Rubio: the candidate of the post-election “autopsy report” of the future
The Republican Party didn’t have an invisible primary in 2016. Or rather, it did, but nobody won: The donor and endorser class didn’t coalesce around a single “establishment” candidate (other than Jeb Bush, who could never translate his cash store into votes).
That doesn’t mean the invisible primary is dead. To the contrary, should Donald Trump lose, one of the first things that is going to happen is that Republican elected officials, donors, and strategists will sit down and think about what went wrong in 2016 and how to prevent it from happening again.
They might decide that one answer is to listen to the conservative movement less.
The Republican Party served the conservative movement fairly well in the pre-Trump years; it won victories with the “Tea Party” class of 2010 and a new generation of Senate conservatives in 2014. But many Republicans were uneasy or even antagonistic with that strain of Republicanism. And Cruz is its avatar.

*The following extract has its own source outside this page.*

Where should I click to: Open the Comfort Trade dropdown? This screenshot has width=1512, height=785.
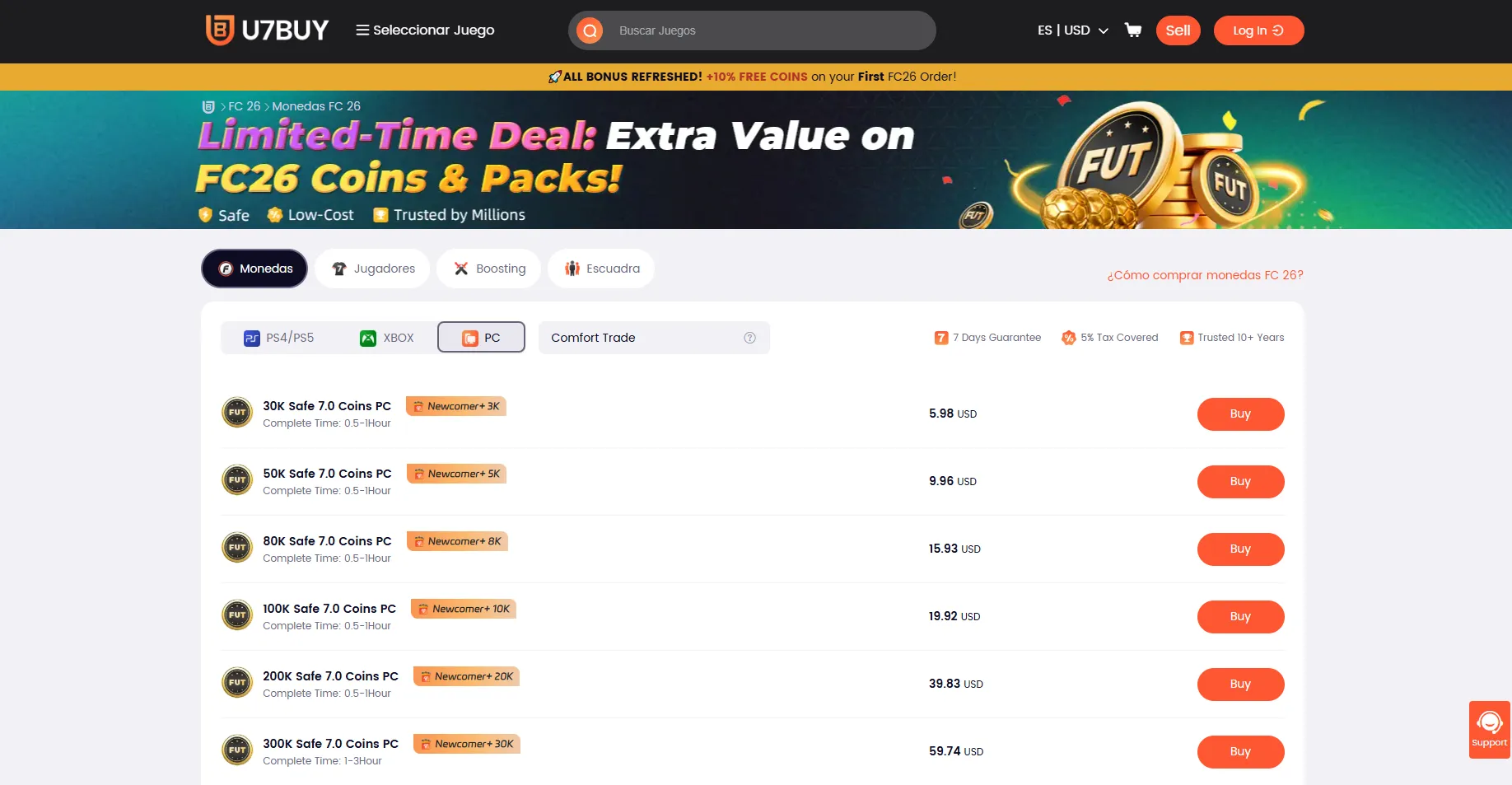(654, 338)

It can be hard to notice, but some of the personal animus against Cruz is rooted in a belief that he would lead the party in a bad direction. As the New York Times’s Jonathan Martin reported in January, one reason Republican establishmentarians were so resistant to Cruz was that he was doctrinaire and uncompromising; they didn’t think a Republican Party led by a doctrinaire, uncompromising man would be successful. That’s not just Cruz’s character — it’s part of the character of the conservative Republicanism he represents.
Republicans who valued a steady hand on the tiller of governance (both traditionalist types and business interests) didn’t love the “Party of No” shutdown posturing; free-marketers didn’t like the anti-immigrant populism; neoconservatives didn’t love the budget hawkery and occasional anti-interventionism.
If those were the problems you identified with the Republican Party in 2014, you probably see Donald Trump not as a betrayal of the direction Republicans were going but the logical culmination of it. You probably think that preventing another Trump from rising up means retracing the party’s steps to an even earlier point and taking the other path.
You probably believe that, sooner or later, the GOP needs to become the party that Marco Rubio was fighting to lead all along.
Rubio’s vision of the GOP got a bad rap in this election, because Marco Rubio, it turns out, was a bad presidential candidate. But the factions of the party that supported him were stronger than he was, and once the 2016 election is over, they won’t need a candidate in front of them to reassert their control.
The pro-business arm of the party is unlikely to stay down after 2016 (and it’s not like the Democratic Party is hurrying to embrace them); they’re likely to mount a fight to make sure the Republicans stay the party of free trade and free enterprise. And while some of the most prominent neoconservatives in America have endorsed Hillary Clinton over Trump, Republicans as a whole are likely to remain the party of hawks.
At some point, too, Republicans who want to take a not-Trump path will have to reach out to nonwhite voters; Latinos, and particularly upwardly mobile Latinos, are the best bet. That will require sanding down the white resentment politics of the Trump supporters; it will also be easier if Republicans embrace “reformicon” policies to support middle-class households.
Republicans who believe in all of this are the ones who have the most to lose if Trump manages to win in November. If he loses, though, they’ll carry less of the blame than anyone else.
Maybe Marco Rubio won’t, in fact, be the leader of this new (or at least newly recalcitrant) Republican overclass. After all, he seemed like an awfully weak candidate this time. But if you think about what such a party’s 2020 presidential nominee might say when he accepts the nomination, it probably sounds a lot like what Marco Rubio, at his best, was saying this time.